→ Exercise prompt
Exactly as written, output each of the lines below, with no images.

→ Saved entries
§

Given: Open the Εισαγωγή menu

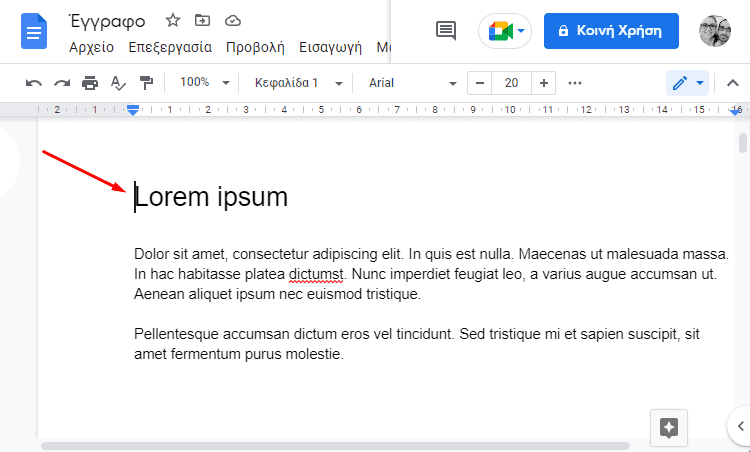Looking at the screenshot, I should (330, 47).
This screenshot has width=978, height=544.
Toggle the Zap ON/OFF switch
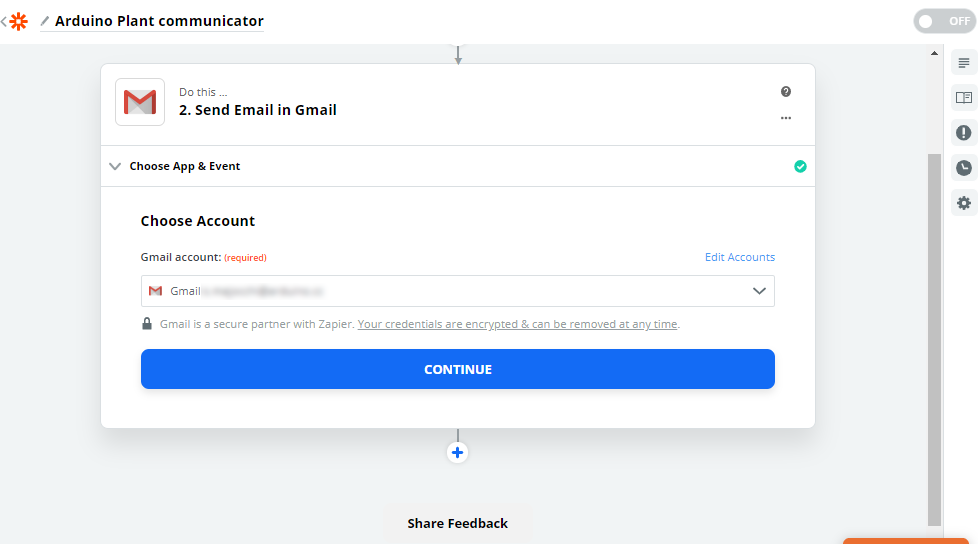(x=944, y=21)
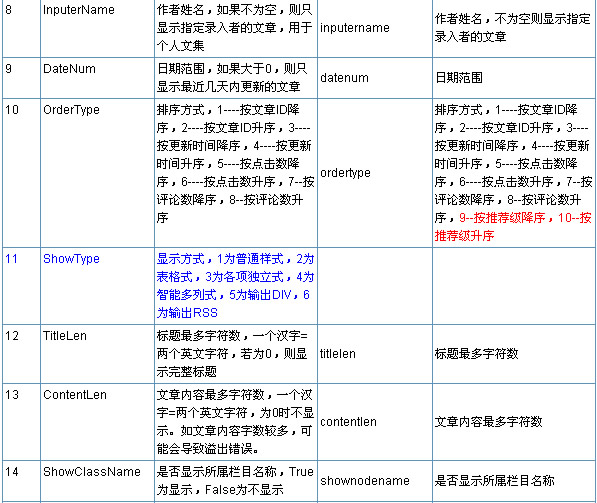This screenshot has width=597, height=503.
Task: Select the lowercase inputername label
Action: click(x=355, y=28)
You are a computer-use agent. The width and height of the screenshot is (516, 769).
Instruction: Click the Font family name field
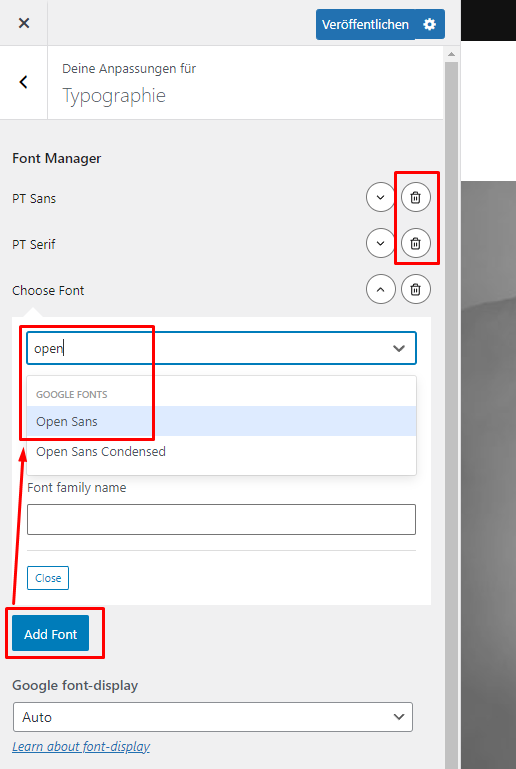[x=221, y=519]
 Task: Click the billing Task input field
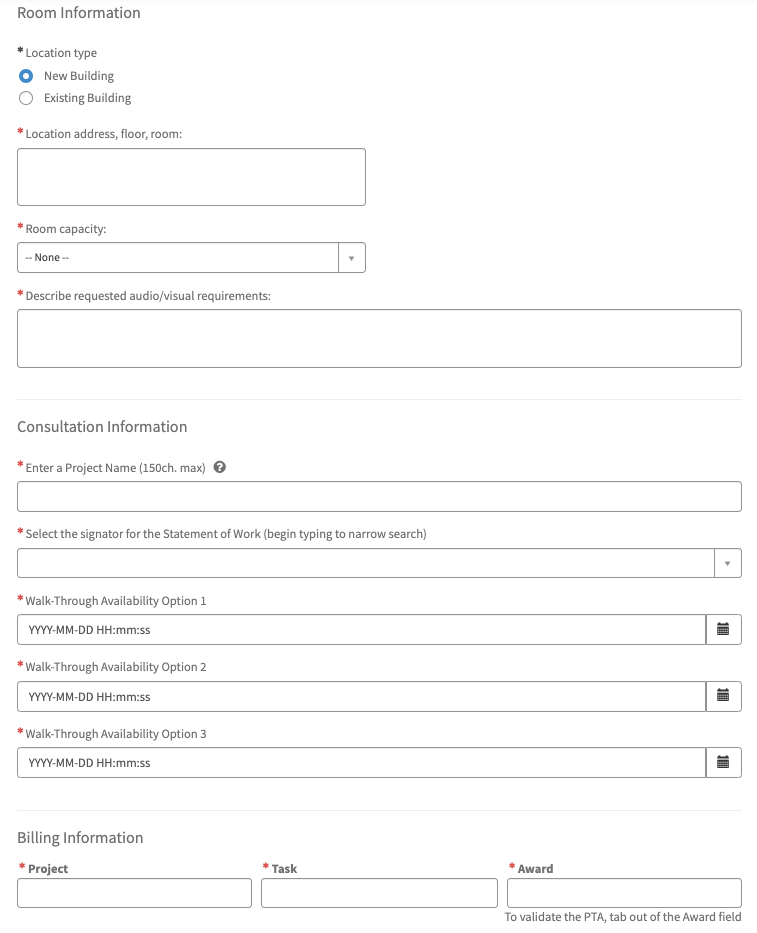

§

→ Written answer
Given: Open the Εισαγωγή menu

Looking at the screenshot, I should (330, 47).
This screenshot has width=978, height=544.
Toggle the Zap ON/OFF switch
(x=944, y=21)
This screenshot has width=597, height=503.
Task: Select the lowercase inputername label
Action: click(x=355, y=28)
You are a computer-use agent. The width and height of the screenshot is (516, 769).
Instruction: Click the Font family name field
[x=221, y=519]
 Task: Click the billing Task input field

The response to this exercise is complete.